Exporters’ dock prices, which were at around €330-335/tonne a week ago, were mostly at $320/t ($348) in Belgium and €330/t ($360) delivered in the Netherlands on Monday.

Demand in major export destinations, Turkey and India, remains weak as buyers expect lower prices. However, tight supply in the EU continues to be an issue for exporters who are struggling to source a sufficient tonnage of material at lower prices.

Some European exporters who short-sold are seen being forced to pay higher prices to fill the sold vessels.

Turkish mills are seen taking their scrap purchases slowly due to sluggish rebar sales in both export and domestic markets. Although there are some mills inquiring about scrap, it is unclear if they require material or are just gauging suppliers’ positions.

Three deep-sea bookings were heard towards the end of last week. While a Baltic supplier sold HMS 1&2 80:20 at $400/t cfr Turkey, the same grade was sold by a US supplier at $410/t cfr. The price spread between these two deals surprised market players, with most finding the US value not representative of a market where rebar prices are falling.
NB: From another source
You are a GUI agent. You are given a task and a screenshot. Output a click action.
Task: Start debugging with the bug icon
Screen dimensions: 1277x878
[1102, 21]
While European and US suppliers are aiming to sell HMS 1&2 80:20 at above $405/t and $410/t cfr respectively, Turkish mills are seen continuing to push for lower prices, below $400/t cfr. US suppliers, however, managed to reach targeted prices last Friday.

A Turkish mill tells Kallanish: “Turkey’s steel production is currently limited to the domestic market’s required volume. However, despite production being halved, mills have for the past two months bought as much scrap as in usual times. I think mills would rather wait now instead of buying scrap at above $400/t cfr and bearing a loss.”

A European supplier is heard offering HMS 1&2 80:20 at around $410/t cfr Turkey from the Netherlands.

In India, mills started buying cargoes that have been redirected from Pakistan due to letter-of-credit issues in the country. A few cargoes were concluded at $445/t cfr Nhava Sheva for shredded last week, while offers were at around $445-450/t cfr on Monday. Buyers’ interest is weak, however, as they feel prices will continue to edge down.